Roman spring?

I reckon I cycle about 10km in the morning before my toes turn to blocks of ice. That’s about 40 mins each day of riding! Sometimes, if the cold starts spreading towards our ankles, or the balls of our feet go numb, we get off and walk for a bit. This is the downside of cycling in cleated shoes with a lump of metal screwed into the sole of our shoes. It is an excellent conductor of cold. Even two pairs of socks fail to make any difference. If our feet are the only cold bit, at the moment we consider ourselves lucky.

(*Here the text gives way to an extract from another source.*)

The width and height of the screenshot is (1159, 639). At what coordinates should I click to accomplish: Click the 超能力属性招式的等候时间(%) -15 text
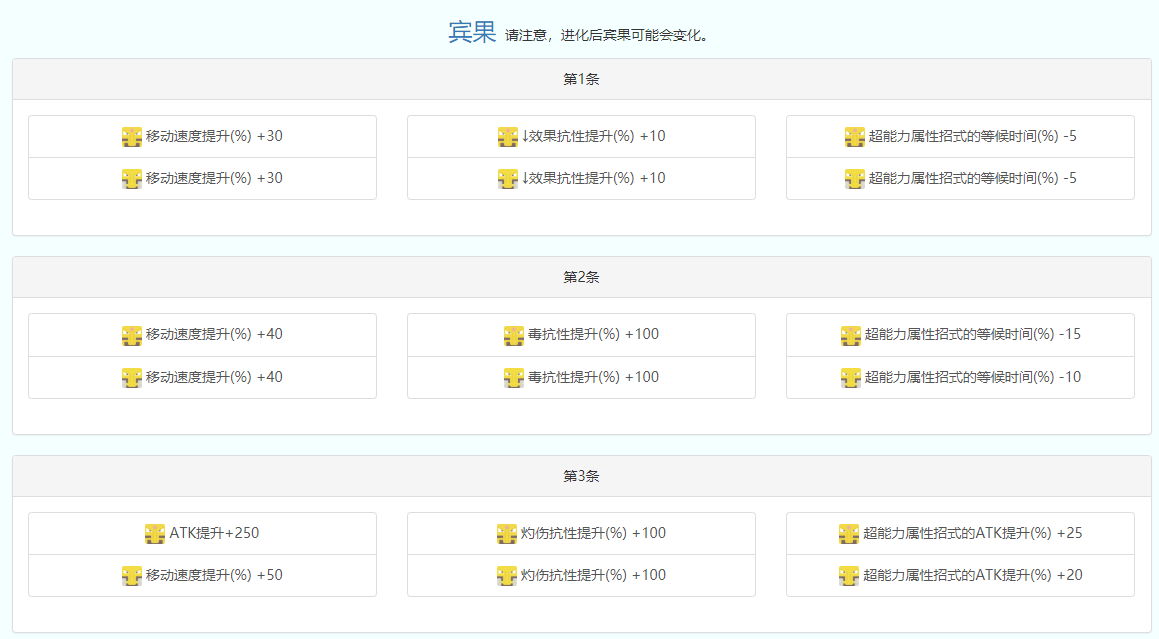[x=972, y=334]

We had wall to wall sunshine on our final full day along the Mosel and the blackthorn is now in flower, so spring must be coming???


Blackthorn and blue sky

For the first time since October we were able to sit in a sunny spot at lunch time and stay warm. Usually we stop, eat and go. Graveyards are our place of choice as they usually have a sunny wall that is out of the wind and Tuesday’s was in Piesport of wine fame.

Then it was on up river to Trier, the oldest town in German and the old Roman capital of their western empire. Here we were lucky enough to stay with Joe, a British cyclist, in his international house share. He works out here and hosts through Warmshowers. We got fed well, enjoyed chats with him and his house mates, and got to sleep indoors for a couple of nights. Warmshowers really is an magnificent group.

Trier is full of Roman buildings and boasts eight World Heritage sites just in the city. We got to see seven of them including the old palace, the amphitheatre and the thermal baths.


The Roman palace - only 1800 years old - now a Lutheran church


The amphitheatre, but no gladiators today


Roman baths - in need of a little renovation

The Roman city lasted for about 500 years and Britain was ruled from here. After that the buildings were converted for other uses in the medieval period or stones taken to build other structures. Roman buildings are certainly very solidly built with 1 metre thick walls using thin red brick or enormous quarried stones.

Most amazing to have survived almost 2000 years are the Roman bridge supports. Having seen the Mosel in powerful spate over the last few days, we know the Romans knew how to build something to stand the test of time. Will the Forth Road Bridge last as long?


Roman bridge stanchions still supporting river crossing


2 responses to “Roman spring?

  1. Sheila M Wardell

    remarkably like Perth river crossing!


  2. Jane matthews

    So enjoyed reading this. You write so well.